● **Exercise requirements**
Spot each line in the records below where the word "agent" occurs, then copy it.

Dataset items
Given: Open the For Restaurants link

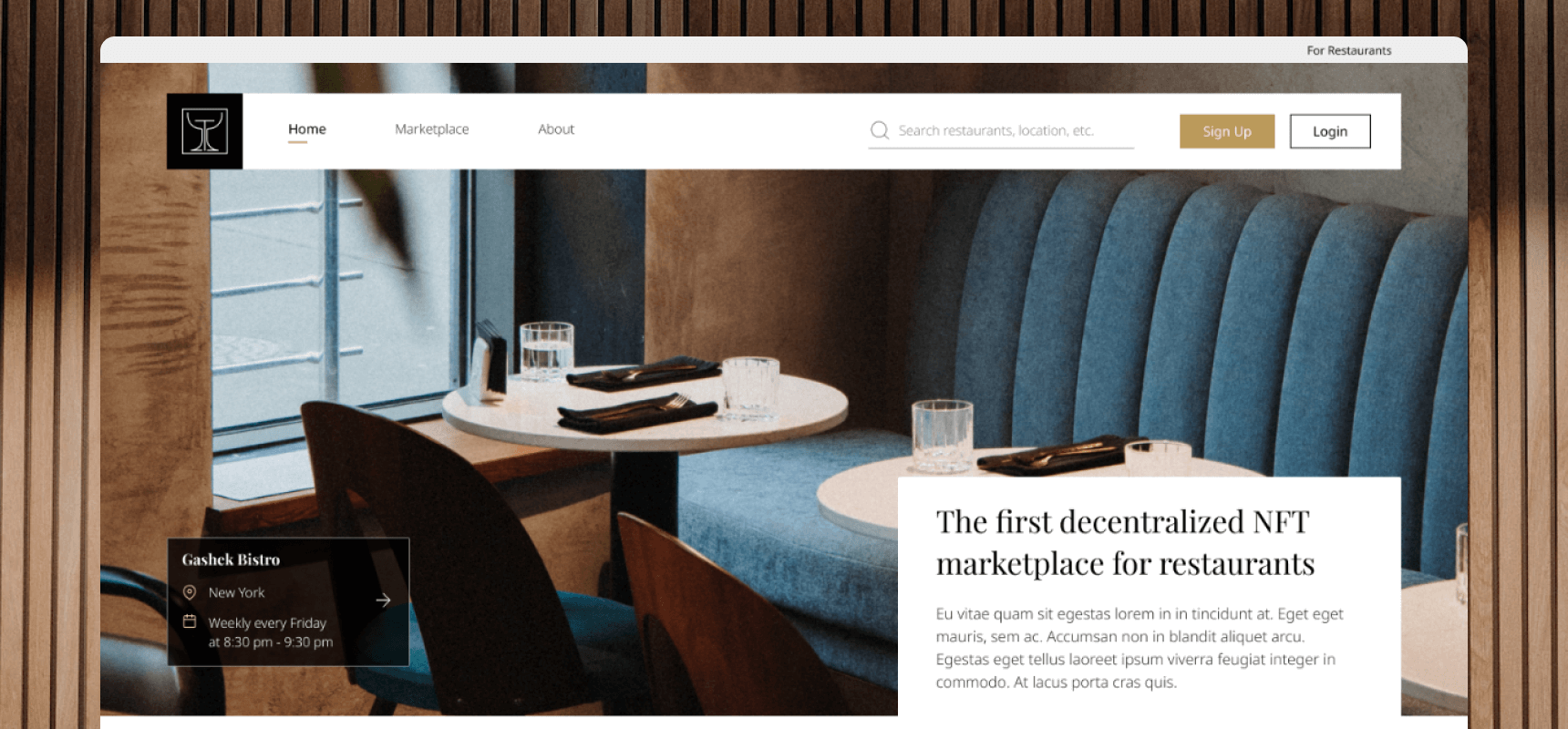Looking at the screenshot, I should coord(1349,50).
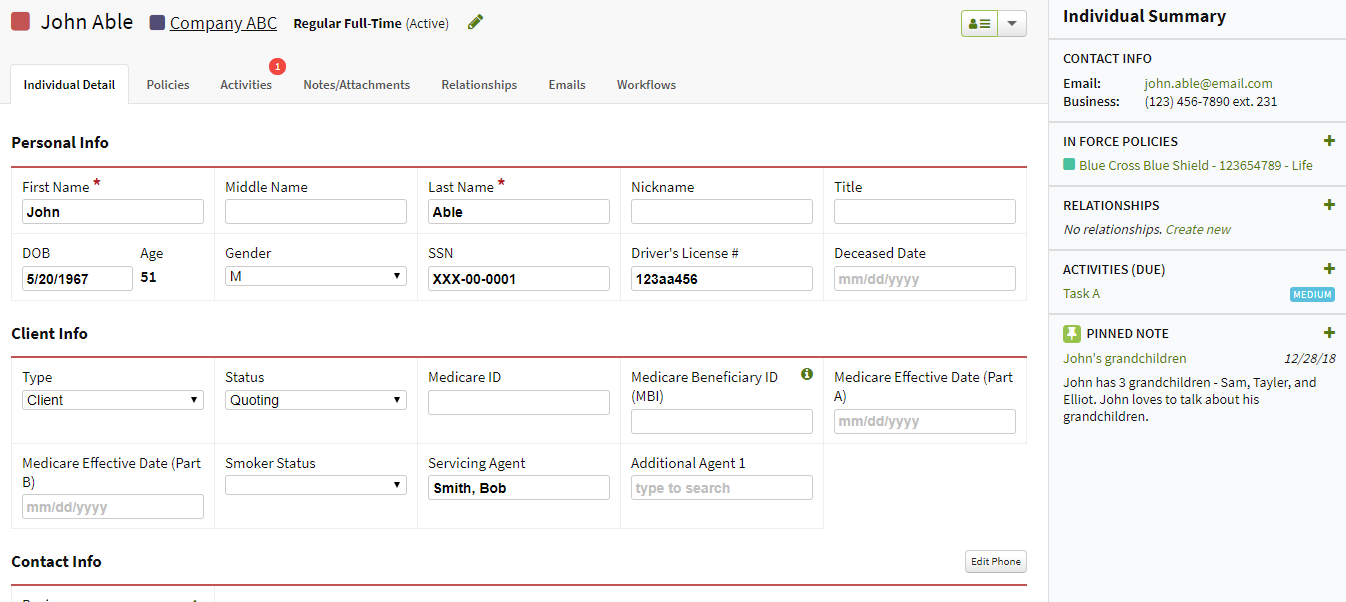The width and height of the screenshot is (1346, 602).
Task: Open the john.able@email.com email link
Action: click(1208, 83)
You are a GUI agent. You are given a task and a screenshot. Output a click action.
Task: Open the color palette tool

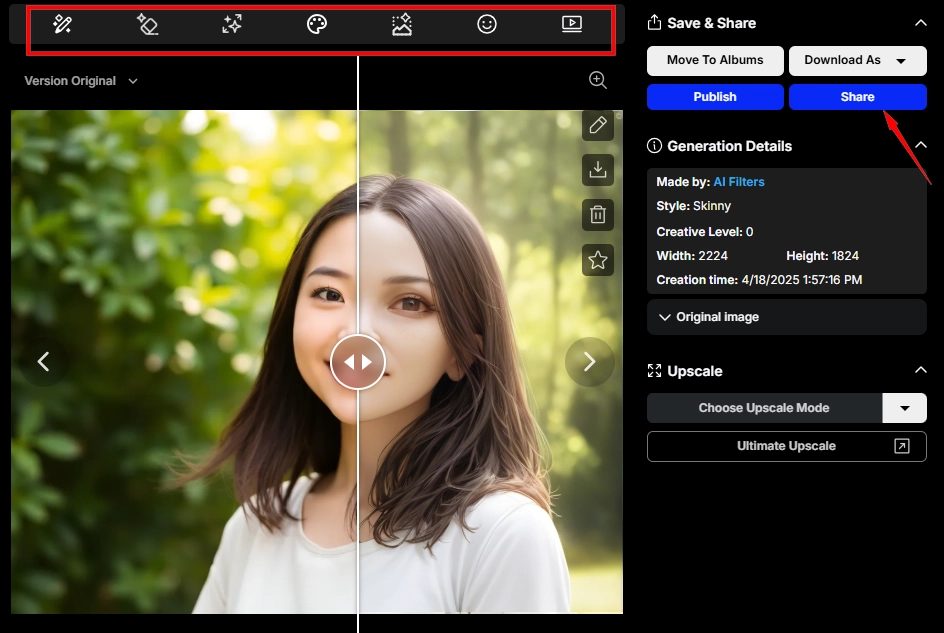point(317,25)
...
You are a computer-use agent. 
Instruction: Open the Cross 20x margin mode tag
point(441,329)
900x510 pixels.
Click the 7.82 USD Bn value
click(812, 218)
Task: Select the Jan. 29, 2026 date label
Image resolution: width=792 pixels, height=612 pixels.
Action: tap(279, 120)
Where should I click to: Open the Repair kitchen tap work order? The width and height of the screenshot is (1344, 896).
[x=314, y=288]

● **Response for this exercise**
You are a GUI agent. You are given a task and a screenshot. Output a click action.
You are a computer-use agent. 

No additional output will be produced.